Walter Mondale’s media consultant is not the all-powerful political boss of The Permanent Campaign. That says less about Spence than it does about Jim Johnson. The inner circle of the Mondale campaign is more like a dot: Johnson is both strategist and boss. The success of Johnson’s 1983 strategy—circle the bases of the Democratic pressure groups, scoring endorsements from labor, teachers, women, and blacks—has vindicated his one-man rule. So has the deterioration of Mondale’s leading opponent, John Glenn, whose campaign has been plagued by infighting at the top. Between September and December Mondale stretched his lead over Glenn in Time’s poll fourteen points, from 26–24 to 34–18. Unless Glenn reverses his fortunes in the initial skirmishing—the Iowa caucuses and the New Hampshire primary in late February and the Southern primaries on Super Tuesday, March 13—he could be knocked out in round one.

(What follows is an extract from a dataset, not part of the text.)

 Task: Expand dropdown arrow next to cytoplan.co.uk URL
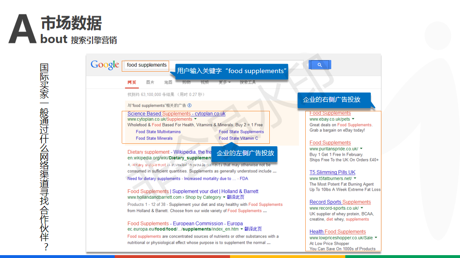(x=196, y=119)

That would suit Roy Spence just fine. He confesses to being “behind the learning curve” for a presidential race. Austin friends describe him as uncomfortable with the serial nature of the nominating process, where climactic battles are fought, then forgotten, as new fronts are opened up. A head-to-head confrontation between Mondale and Reagan is much more Spence’s style.

The media strategy for the nomination, Spence says, is to move gradually from personality to issues. “First a voter has to know the person,” he says. “Then he has to know his values. Then he has to know where his values will take the country.” Spence does not intend to let Mondale repeat Jimmy Carter’s mistake in 1976, when Carter almost lost big leads for both the nomination and the election: Carter never got into specifics, and as the campaign dragged on, voters began to have second thoughts—for good reason.

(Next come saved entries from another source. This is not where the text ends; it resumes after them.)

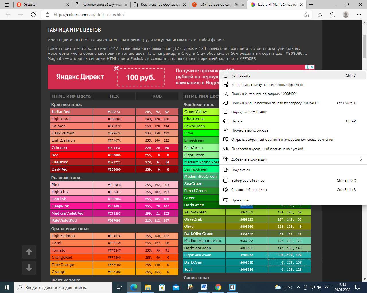
Task: Add this page to favorites star icon
Action: (x=306, y=15)
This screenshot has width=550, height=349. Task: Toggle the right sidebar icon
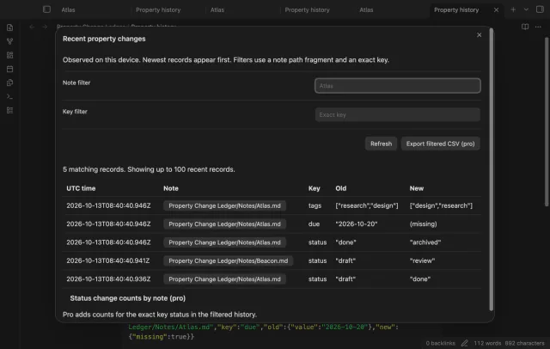pos(540,9)
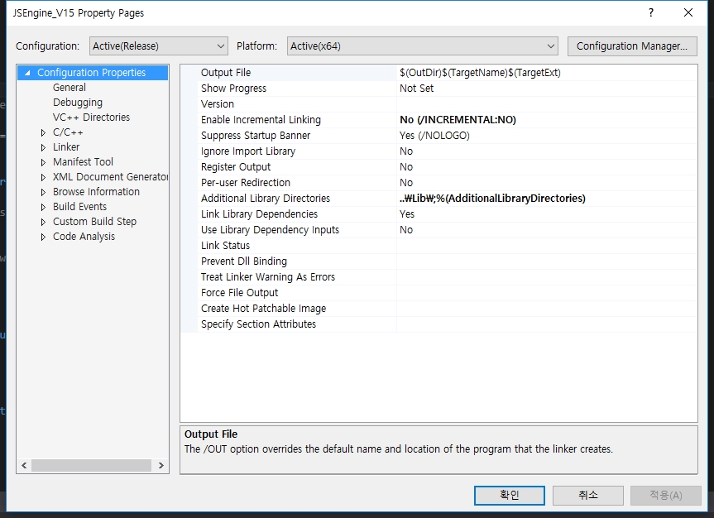Click the 확인 confirm button
Image resolution: width=714 pixels, height=518 pixels.
(508, 495)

The strategy has already started. Ads currently running in Iowa and Boston show Mondale talking about trade, rebuilding America, and the economy. Other spots in that series, already shot but not yet aired, deal with jobs, defense, and—a Spence hardy perennial—utilities. The spots reflect Spence’s uneasiness about the nomination campaign; they are not his best work. They use head shots of Mondale—no props, no drama—and the militant rhetoric doesn’t quite ring true: “I am not a sucker.” . . . “We want to get tough again. We want to be first again.” . . . “They must know we’re not going to be pushed around.” . . . “Agreements with the Soviet Union are not based on trust.” . . . “When we stand up for arms control, we’re not weaker, we’re stronger.” Only the utility spot, inspired by the AT&T breakup, rises above the prosaic. Mondale’s criticism of high bills is interrupted after each sentence by cutaways to just plain folks complaining about burdens on the middle class.

In getting Walter Mondale to loosen up, though, Roy Spence has had more success. On December 10, 1983, Walter Mondale’s presidential campaign went public in a five-minute program that was shown nationwide. It opens with a shot of a cork bobbing on a fishing line, then switches to a hand on a casting reel. The viewer, hooked, hears Mondale’s voice before he sees his face. “I’m sort of a farm kid. I worked on a farm. I love the out-of-doors”—now Mondale is walking by a white fence in a sylvan setting—“I love to fish, and I get a lot of strength out of it.” Mondale is wearing a brown checkered sport shirt with a brown pullover sweater. At the neck, his T-shirt is showing. He looks like a Roy Spence candidate, folksy and loose. Really loose: Mondale moves, onto a tennis court, whacks at a ball, and starts chasing the return. He misses. “Yes, that shot was in,” he shouts to an unseen opponent, “and you’re fired.